Filed Pursuant to Rule 433
Registration Statement No.
333-251074-01
Dated November 29, 2022
Southwest Gas Corporation
$300,000,000 5.800% SENIOR NOTES DUE 2027
Final Term Sheet
November 29, 2022
Issuer: | Southwest Gas Corporation | |
Title of Securities: | 5.800% Senior Notes due 2027 | |
Security Type: | Senior Unsecured Fixed Rate Notes | |
Ratings1: | Baa1 / Stable by Moodys Investors Service, Inc. A / Negative by Fitch Ratings Ltd. | |
Format: | Registered with the Securities and Exchange Commission | |
Trade Date: | November 29, 2022 | |
Settlement Date (T+2): | December 1, 2022 | |
Maturity Date: | December 1, 2027 | |
Aggregate Principal Amount Offered: | $300,000,000 | |
Net Proceeds to the Issuer: | $297,801,000 (after deducting the underwriting discount but before expenses) | |
Benchmark Treasury: | 3.875% due November 30, 2027 | |
Benchmark Treasury Yield: | 3.931% | |
Spread to Benchmark Treasury: | +190 basis points | |
Re-offer Yield: | 5.831% | |
Coupon: | 5.800% per annum | |
Price to the Public (Issue Price): | 99.867% of the principal amount |
Interest Payment Dates: | Semi-annually on June 1 and December 1 of each year, beginning on June 1, 2023 | |
Redemption Provisions: | At any time prior to November 1, 2027 (the Par Call Date), we may redeem the Notes, in whole or in part, at any time and from time to time, at a redemption price (expressed as a percentage of principal amount and rounded to three decimal places) equal to the greater of:
(a) the sum of the present values of the remaining scheduled payments of principal and interest thereon discounted to the redemption date (assuming the Notes matured on the Par Call Date) on a semi-annual basis (assuming a 360-day year consisting of twelve 30-day months) at the Treasury Rate plus 30 basis points, less (b) interest accrued to, but excluding, the date of redemption; and
100% of the principal amount of the Notes then outstanding to be redeemed,
plus, in each case, accrued and unpaid interest to, but excluding, the redemption date.

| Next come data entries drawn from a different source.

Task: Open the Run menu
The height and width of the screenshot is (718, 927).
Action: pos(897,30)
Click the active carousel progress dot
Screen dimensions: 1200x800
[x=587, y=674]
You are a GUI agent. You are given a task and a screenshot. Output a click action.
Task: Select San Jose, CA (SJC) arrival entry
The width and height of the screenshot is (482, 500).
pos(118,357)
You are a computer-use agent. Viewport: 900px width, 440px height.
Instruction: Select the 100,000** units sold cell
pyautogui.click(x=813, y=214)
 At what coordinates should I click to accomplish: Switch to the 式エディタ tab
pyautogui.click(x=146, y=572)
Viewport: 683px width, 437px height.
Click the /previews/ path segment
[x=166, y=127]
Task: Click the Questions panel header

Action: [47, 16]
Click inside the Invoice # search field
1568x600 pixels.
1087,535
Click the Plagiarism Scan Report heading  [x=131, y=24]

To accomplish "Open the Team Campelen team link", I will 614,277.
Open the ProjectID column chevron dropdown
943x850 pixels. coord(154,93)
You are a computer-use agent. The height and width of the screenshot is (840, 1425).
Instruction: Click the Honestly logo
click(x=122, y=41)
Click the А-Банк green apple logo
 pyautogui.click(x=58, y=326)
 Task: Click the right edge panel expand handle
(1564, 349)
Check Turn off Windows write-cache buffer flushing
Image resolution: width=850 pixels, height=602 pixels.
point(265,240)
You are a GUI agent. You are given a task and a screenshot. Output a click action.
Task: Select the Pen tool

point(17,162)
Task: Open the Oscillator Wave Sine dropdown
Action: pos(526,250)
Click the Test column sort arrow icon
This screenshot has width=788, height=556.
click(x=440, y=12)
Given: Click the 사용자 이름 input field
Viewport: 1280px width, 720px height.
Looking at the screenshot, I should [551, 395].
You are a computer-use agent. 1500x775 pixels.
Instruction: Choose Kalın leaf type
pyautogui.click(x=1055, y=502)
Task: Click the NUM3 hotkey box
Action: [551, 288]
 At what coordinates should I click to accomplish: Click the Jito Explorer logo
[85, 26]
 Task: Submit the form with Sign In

At any time on or after the Par Call Date, we may redeem the Notes, in whole or in part, at any time and from time to time, at 100% of the principal amount of the Notes to be redeemed, plus accrued and unpaid interest up to, but excluding, the redemption date. | |
CUSIP / ISIN: | 845011 AF2/ US845011AF24 | |
Minimum Denominations: | $2,000 and integral multiples of $1,000 in excess thereof. | |
Joint Book-Running Managers: | BNY Mellon Capital Markets, LLC BofA Securities, Inc. J.P. Morgan Securities LLC Wells Fargo Securities, LLC | |
Co-Managers: | Blaylock Van, LLC Samuel A. Ramirez & Company, Inc. |
1 | An explanation of the significance of ratings may be obtained from the rating agencies. Generally, rating agencies base their ratings on such material and information, and such of their own investigations, studies and assumptions, as they deem appropriate. The ratings of the Notes should be evaluated independently from similar ratings of other securities. A credit rating of a security is not a recommendation to buy, sell or hold securities and may be subject to review, revision, suspension, reduction or withdrawal at any time by the assigning rating agency. |
The issuer has filed a registration statement on December 2, 2020 (including a prospectus dated December 2, 2020) and a preliminary prospectus supplement, dated November 29, 2022 (the Preliminary Prospectus Supplement), with the Securities and Exchange Commission (SEC) for the offering to which this communication relates. Before you invest, you should read the Preliminary Prospectus Supplement, the accompanying prospectus in that registration statement and other documents the issuer has filed with the SEC for more complete information about the issuer and this offering. These documents are publicly available by visiting EDGAR on the SEC web site at www.sec.gov. Alternatively, the issuer, any underwriter or any dealer participating in the offering will arrange to send you the Preliminary Prospectus Supplement if you request it by calling BNY Mellon Capital Markets, LLC toll free at 1-800-269-6864, BofA Securities, Inc. toll free at 1-800-294-1322, J.P. Morgan Securities LLC collect at 1-212-834-4533 at or Wells Fargo Securities, LLC toll free at 1-800-645-3751.